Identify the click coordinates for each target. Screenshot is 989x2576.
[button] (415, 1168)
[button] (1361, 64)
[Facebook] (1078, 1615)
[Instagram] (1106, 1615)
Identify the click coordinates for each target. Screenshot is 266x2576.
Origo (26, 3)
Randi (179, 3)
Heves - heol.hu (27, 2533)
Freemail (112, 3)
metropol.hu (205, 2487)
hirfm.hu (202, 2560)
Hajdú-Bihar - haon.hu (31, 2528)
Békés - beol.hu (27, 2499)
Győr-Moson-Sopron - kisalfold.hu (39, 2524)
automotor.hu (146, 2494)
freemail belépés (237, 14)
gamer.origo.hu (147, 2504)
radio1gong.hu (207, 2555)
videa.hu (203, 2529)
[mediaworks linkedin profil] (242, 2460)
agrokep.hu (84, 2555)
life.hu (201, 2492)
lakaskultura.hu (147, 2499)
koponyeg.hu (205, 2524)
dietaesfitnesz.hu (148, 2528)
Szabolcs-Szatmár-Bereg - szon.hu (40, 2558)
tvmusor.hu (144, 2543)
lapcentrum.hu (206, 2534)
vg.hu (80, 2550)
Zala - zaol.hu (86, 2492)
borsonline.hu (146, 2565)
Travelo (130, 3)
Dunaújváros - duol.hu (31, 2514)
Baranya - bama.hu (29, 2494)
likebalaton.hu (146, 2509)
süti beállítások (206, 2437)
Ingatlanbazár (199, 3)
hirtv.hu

----

## What the exercise asks
Once the line with "gamer.origo.hu (147, 2504)" is found, transcribe it and each line after it through the final line of the entries, exactly and only.

## Written reply
gamer.origo.hu (147, 2504)
radio1gong.hu (207, 2555)
videa.hu (203, 2529)
[mediaworks linkedin profil] (242, 2460)
agrokep.hu (84, 2555)
life.hu (201, 2492)
lakaskultura.hu (147, 2499)
koponyeg.hu (205, 2524)
dietaesfitnesz.hu (148, 2528)
Szabolcs-Szatmár-Bereg - szon.hu (40, 2558)
tvmusor.hu (144, 2543)
lapcentrum.hu (206, 2534)
vg.hu (80, 2550)
Zala - zaol.hu (86, 2492)
borsonline.hu (146, 2565)
Travelo (130, 3)
Dunaújváros - duol.hu (31, 2514)
Baranya - bama.hu (29, 2494)
likebalaton.hu (146, 2509)
süti beállítások (206, 2437)
Ingatlanbazár (199, 3)
hirtv.hu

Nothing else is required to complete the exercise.